IITA Director General, Dr Nteranya Sanginga, visited FGS with representatives from STEP, Communication Unit, and Facility Management Services (FMS) on 2 August. “The intention is to change the mind set of young people about agriculture; from being a punishment to being a business venture from which they can make a living,” DG Sanginga said.
An abandoned building that was established for introductory technology about 30 years ago has been set apart for this initiative. The building has been lying in ruins for many years due to lack of management.
According to Jimoh Adedeji, a security guard of the school who has lived in Fasola Community for over 50 years, “the building was constructed about three decades ago as a workshop. Shortly after construction, it was abandoned and became dilapidated. After some years, a new Principal was transferred to the school; he renovated the building and it was back in use. However, this was short-lived because the building was deserted a short while after the Principal left.”

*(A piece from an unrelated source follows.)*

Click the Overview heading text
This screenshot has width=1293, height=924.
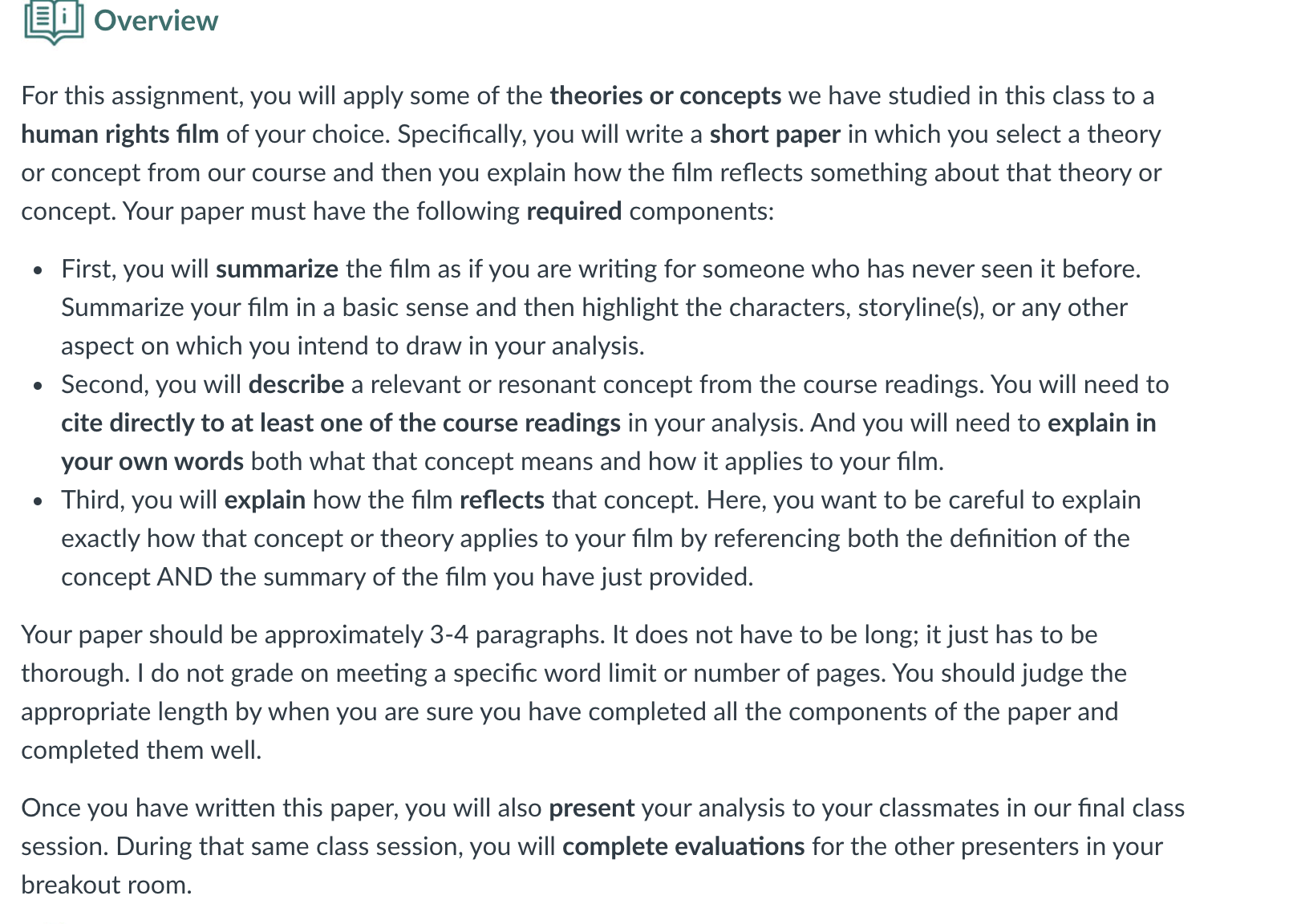click(x=156, y=21)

Principal Officers of FGS have agreed that the abandoned building be renovated and transformed into a center for agribusiness education. “We appreciate IITA as an international body that cares about food security. Every reasonable mind ought to cooperate with IITA because the institute has the capacity and the best hands for the job. We are also happy to become IITA family members,” M. A. Okunlola, FGS Vice principal, said.

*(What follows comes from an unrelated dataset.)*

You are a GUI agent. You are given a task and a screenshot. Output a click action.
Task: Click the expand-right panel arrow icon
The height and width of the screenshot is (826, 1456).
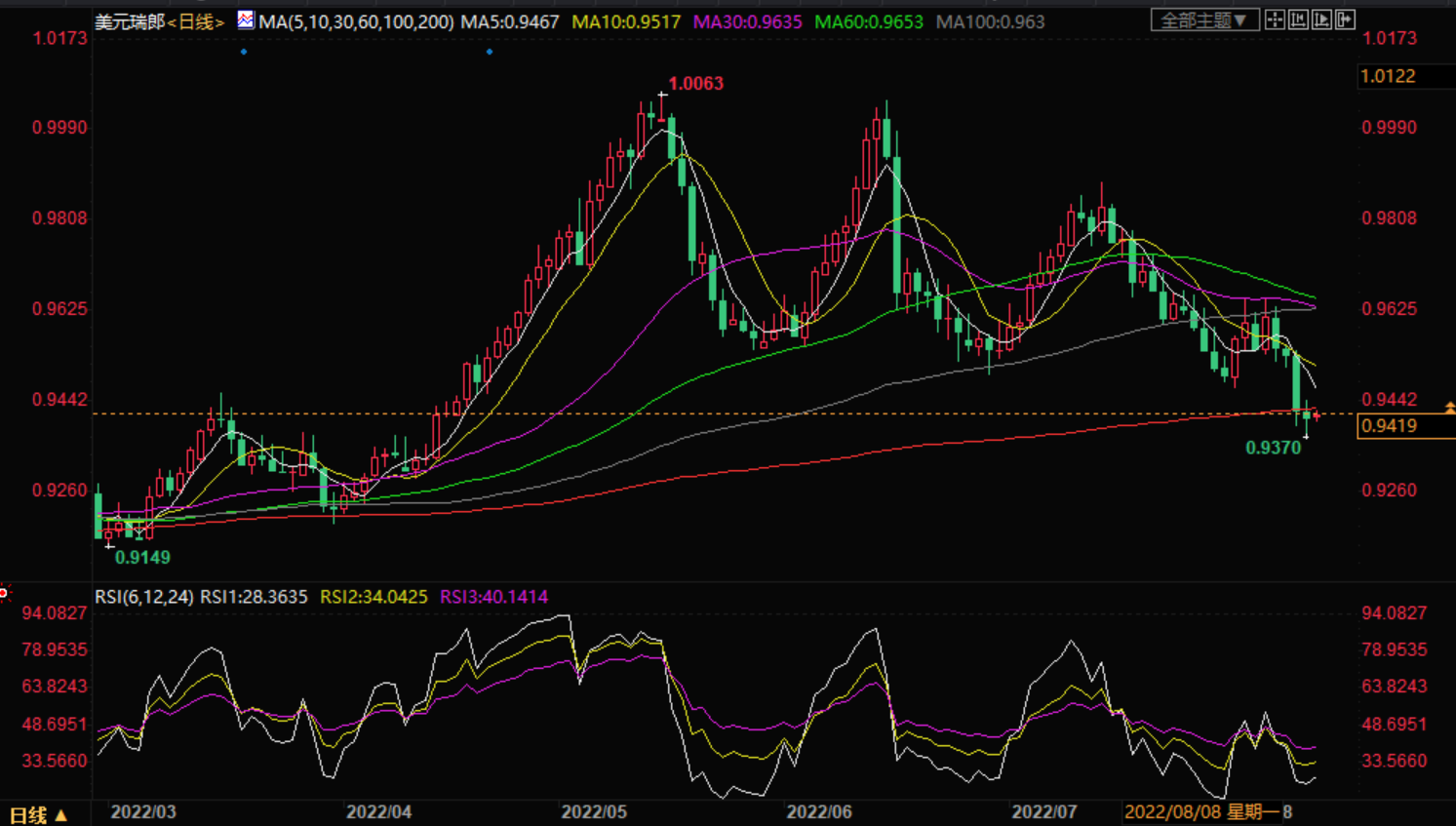click(x=1345, y=20)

Proposed training activities for the center include food processing including baking, juice making, and cassava processing, as well as information and communication technology (ICT). The center will also have provision for a library.
The piece of land in front of the school would be used as a demonstration site for agribusiness. The STEP center would be solar-powered because there is no public electricity supply in the community.
STEP currently carries out its activities in DR Congo, Kenya, and Nigeria. The training in agribusiness will merge with the school curriculum. This initiative seeks to transform FGS into a model for other schools to include agribusiness in their curriculum.
The school was selected because of its proximity to the government-owned Fasola Farms. The farm workers have agreed to provide their expertise once the STEP center opens. Along with the students, the entire Fosala community will have the opportunity to learn agribusiness.